The expected value of a discrete random variable X is \[E(X) = \sum\limits_{i=1}^k x_i P(X=x_i)\] where remember that \(\sum\limits_{i=1}^k P(X=x_i) = 1\). The mean is a weighted average of the different values x with the associated probabilities being the weights.

Roll a die. Then \[E(X)= 1P(X=1) + 2P(X=2)+...+6P(X=6)= (1+2+...+6)(1/6)\]

The mean of a random variable is a number.

Properties of expectation

Expectation of a constant is the constant itself, that is \[ E(a) = a\]

Let’s see why. A constant is a random variable that always takes the same value – there is just one element in the sample space, so \(\Omega\) = {a}. This means that \(P(X=a)=1\). If we look at the formula for \(E(X)\) we then know that \(k=1\) and that the only outcome is \(x_1=a\). Using this information we can write: \[E(X) = \sum\limits_{i=1}^1 x_i P(X=x_i) = aP(X=a)= a*1 = a\]

Expectation is a linear operator. Let a and b be constants, and X and Y be random variables. Then \[E(a+bX) = E(a) + E(bX) = a + bE(X)\] \[E(X+Y) = E(X) + E(Y) \]

Suppose that \(Y=2+3X\) where X is a random variable. Then \(E(Y)=2+3E(X)\).

For any function \(g(X)\) we have that \[ E(g(X)) = \sum\limits_{i=1}^k g(x_i) P(X=x_i)\]

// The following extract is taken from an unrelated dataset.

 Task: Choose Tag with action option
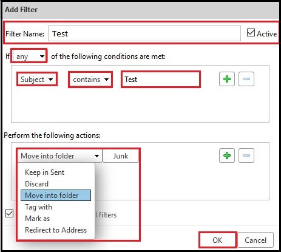39,207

For example, if \(g(X)=X^2\) then \[ E(g(X)) = \sum\limits_{i=1}^k x_i^2 P(X=x_i)\]

Measures of central tendency: The median

The median is the middle of the distribution. Let \(m\) denote the median, then half of the values of X are larger than \(m\) and half are smaller than \(m\), i.e. \[P(X < m) \leq \frac{1}{2}\] and \[P(X > m) \leq \frac{1}{2}\].

If X takes values 1, 2, 3, 4, the median is \(\frac{2+3}{2}\).

Measures of central tendency: The mode

The mode is the value of X associated with the largest probability, i.e. it is the most likely outcomes.

Measures of central tendency: which one?

It depends. For historical purposes, economists work with expectations. However, in the last 10 years of so, people have started to become interested in medians and quantiles, and work has shifted towards that (mathematically, working with the median is more complicated because the median is not linear like the expectation).

One thing to remember is that the mean is sensitive to outliers, while the median is not.

Measures of dispersion: The range

The range is the difference between the largest and the smallest possible values of a random variable. This measure is very sensitive to the values of X since it uses only 2 values. It can be misleading because of this.

Measures of dispersion: The variance

A larger variance means that the RV is likely to take a wide range of values. A smaller variance means that the values are closer together.

\[\sigma_x^2 = var(X)=E(X-E(X))^2 = E(X^2)-(E(X))^2\]

Is it true that \[E(X - E(X))^2 = [E(X-E(X))]^2\] Why or why not?

The variance of a constant is 0.

Show this. That is, show that if \(P(X=a)=1\) then \(var(X)=0\).

\(var(a+bX)=b^2 var(X)\)

Show this.

Measures of dispersion: The standard deviation

One problem of variance is that it does not have the same units of measurement as X. If X is measure in dollars, the variance of X will be measured in dollars squared. To revert to the original units of measurement, we take square root of var(X) and get the standard deviation: \[ \sqrt var(X) = \sigma_x\]